By Walt Hickey
Pop Mart
China’s Pop Mart has been a smashing success in the toy business, selling blind boxes that have become an instant hit with young consumers, particularly around its Labubu line of ugly-cute dolls. Sales reached 13 billion yuan (roughly US$1.8 billion) last year, double the previous year. The company behind the cute toys has quickly eclipsed Japanese rival and stalwart of the Hello Kitty industry, Sanrio. The blind boxes — which themselves are scarce — have been a massive driver of sales in Pop Mart’s 401 locations. The trend cycle for toys could be an issue for the company. By comparison, Sanrio may be smaller, but it has diversified beyond simply Hello Kitty and has proven more resilient as a result. Labubu alone accounted for 23 percent of Pop Mart’s revenue, up from 6 percent the previous year.
Taxol
The cancer-fighting drug Paclitaxel is one of the most important in the world, with millions of patients taking the chemotherapy over the course of their treatment, often in the form of the brand Taxol. The key precursor chemical in making paclitaxel is baccatin III, which only comes from the needles of the English yew tree, thus making it expensive to produce. A new study published in Nature reveals that researchers have managed to fully identify the 17-gene pathway that yew trees use to make baccatin III. They went on to transfer the genes to a tobacco plant, producing baccatin III in similar concentrations compared to yew. This is no small feat, as the yew tree has a genome that’s three times the size of the human genome, and the genes that synthesize baccatin III are all over the place. The ultimate goal is to modify microbes, such as yeast, to produce the drug industrially in vats. This would drastically reduce the price of producing paclitaxel and, subsequently, the price of cancer treatment.
Force Majeur
The U.K. High Court has ruled on a major case for the insurance industry. It relates to 147 planes and 16 engines that were seized by Russia at the start of the Ukraine War, and they had the bad luck of being on Russian soil when the nation took counter-sanction measures. The aircraft lessors and owners sued their insurers for over $4.5 billion in claims that the insurance companies did not want to pay out. The insurers argued that the planes are, simply, not lost since Russian airlines still use them for domestic flights. Thus, this issue wasn’t really the insurance company’s problem. The judge determined that this sanction retaliation fell under “war risk,” and only those policies that covered war risks explicitly would be made to pay out.
Mianyang
China is considering rolling out a 2.5-day weekend in the city of Mianyang to see if a longer weekend and shortened work week would give a boost to domestic spending. The city is home to 4.9 million people and has the second-largest GDP in Sichuan province, with a specialty in electronics, specifically the appliance maker Sichuan Changhong Electric.

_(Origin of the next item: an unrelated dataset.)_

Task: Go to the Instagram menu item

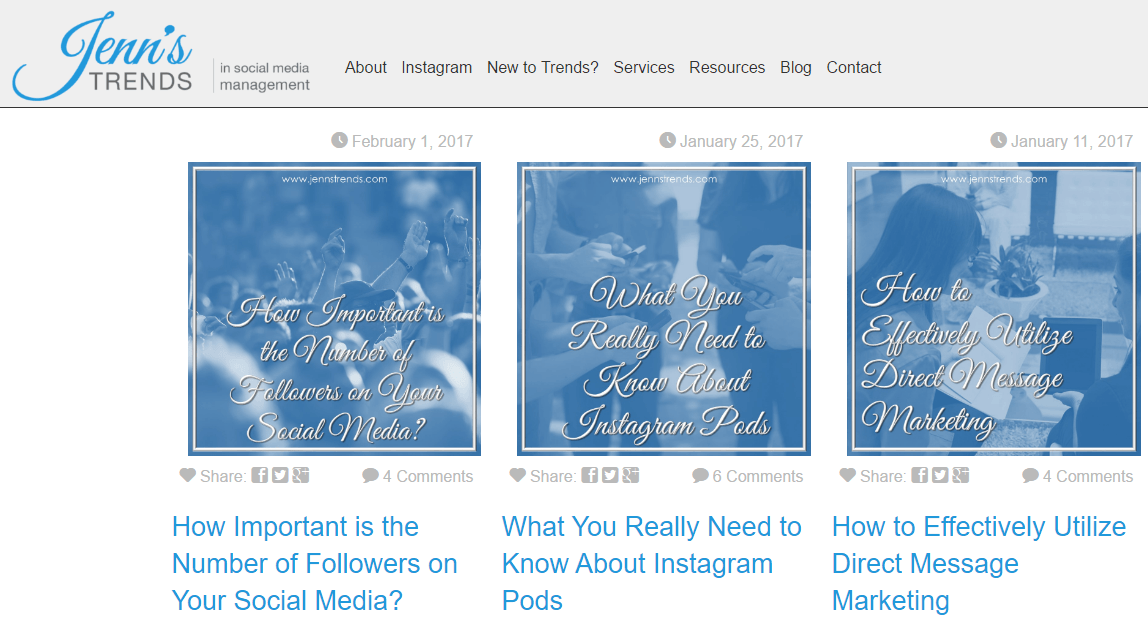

The average employee in an urban area in China works 48.3 hours per week, which is up 5 percent from 2016.
Solar Obiter
The European Space Agency has shot the first images of the Sun’s poles using the Solar Orbiter, which has been adjusting its angle of orbit to get the first images of the Sun that aren’t from the star’s equator. The Sun’s south pole is visible to the spacecraft now that it’s orbiting at an angle of 15° below the solar equator, maxing out at an angle of 17°. The observations found that the Sun’s magnetic field at its south pole is currently messy, with both north and south magnetic fields present at the south pole, which happens for just a short time in the star’s 11-year solar cycle. There are fun new angles planned in the years to come, including a flight in 2026 past Venus that will tilt its orbit to 24° and plans in 2029 to orbit at an angle of 33°.
Land Alteration
A new study published in Proceedings of the National Academy of Sciences estimates that wild animals expend a total of 76,000 gigajoules of energy to alter the land around them. This includes activities as common as the burrows dug by 216 species of animals, as well as foraging, building mounds, making nests and digging out spawning beds. The study looks at over 600 animals that all contribute some kind of geomorphic effect, changing the land around them through deliberate or incidental action. That said, the 76,000 gigajoule estimate is likely an underestimate.

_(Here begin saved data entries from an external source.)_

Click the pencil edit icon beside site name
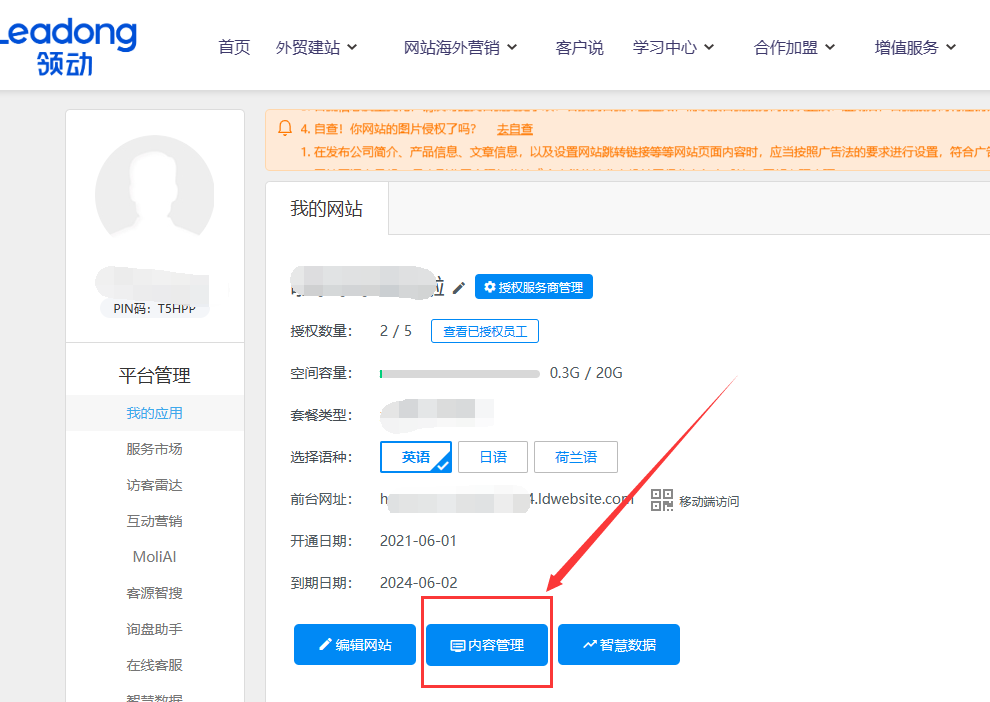990x702 pixels. point(459,288)
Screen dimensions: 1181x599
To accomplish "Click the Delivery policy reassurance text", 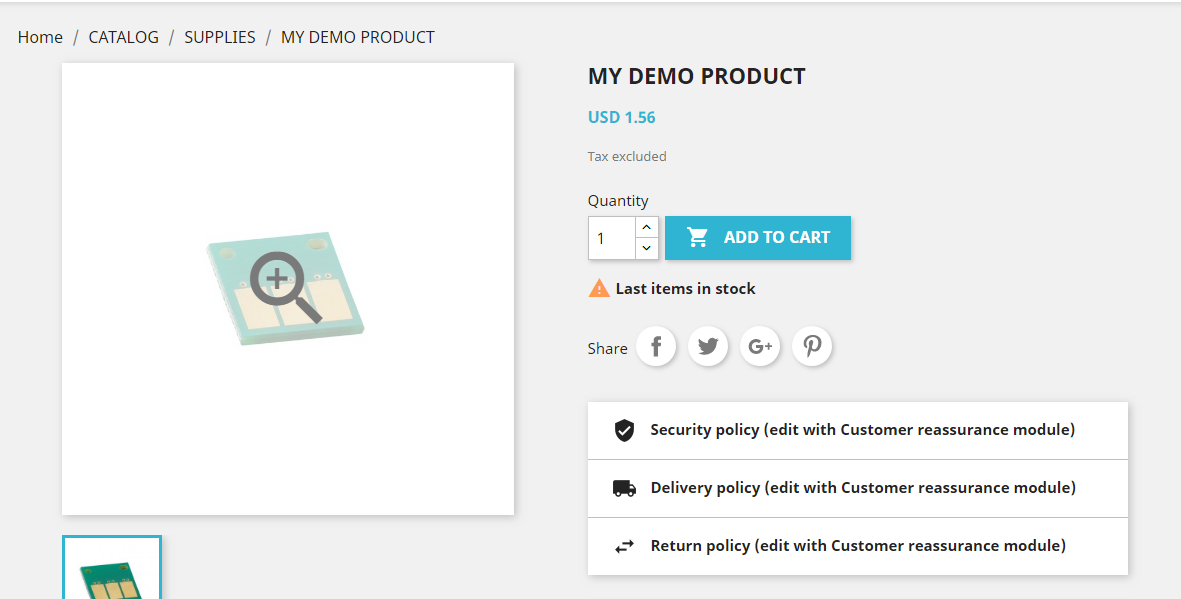I will click(863, 488).
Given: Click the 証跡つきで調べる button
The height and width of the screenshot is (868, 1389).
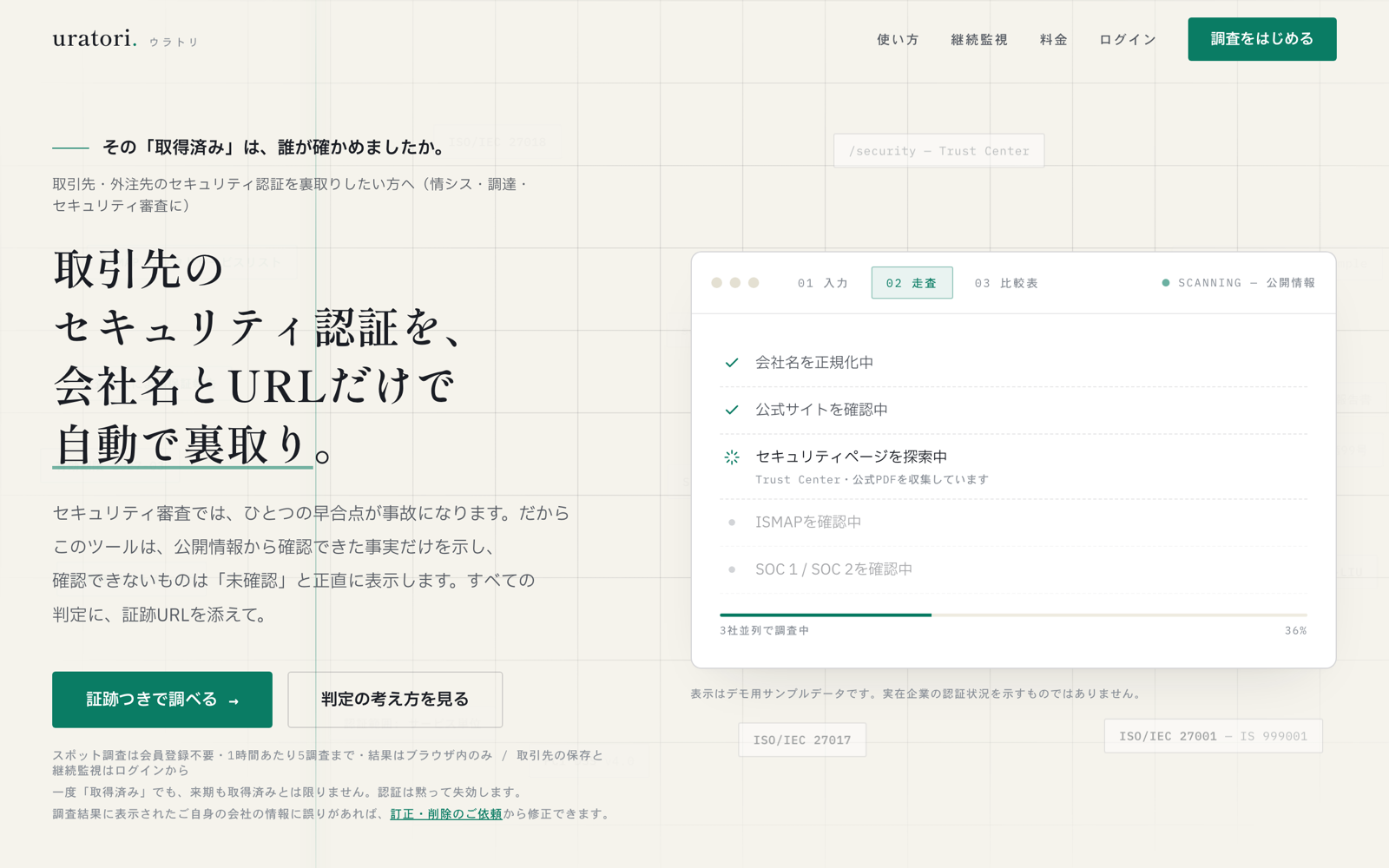Looking at the screenshot, I should coord(162,700).
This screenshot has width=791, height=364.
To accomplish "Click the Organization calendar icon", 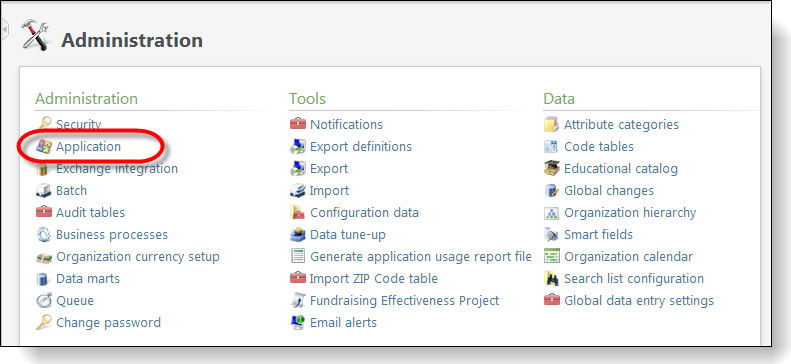I will (552, 256).
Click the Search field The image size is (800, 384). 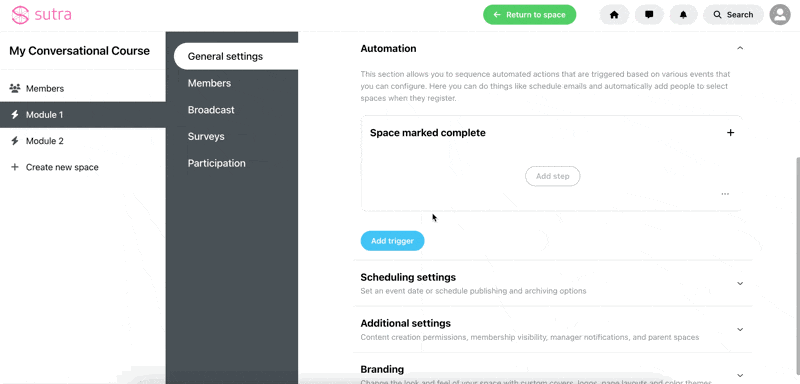tap(733, 15)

Cody Cottier, Scientific American
Restaurant
The oldest restaurant in the world is said to be Sobrino de Botin in Spain, which was established in 1725 and has been open for three centuries in Madrid. Guinness awarded Sobrino de Botin the title of oldest restaurant in 1987. However, there are a number of rival claimants to the record, one of which — Casa Pedro — is in Madrid too, with a reputation of being around since 1702. However, Casa Pedro has only been verified to 1750. That said, this is not merely a Spanish question, as Beijing’s Bianyifang (founded 1416), the White Horse Tavern in Rhode Island (1673), Le Procope in Paris (founded 1686) and La Campana in Rome (claiming 500 years of age) may all have claims.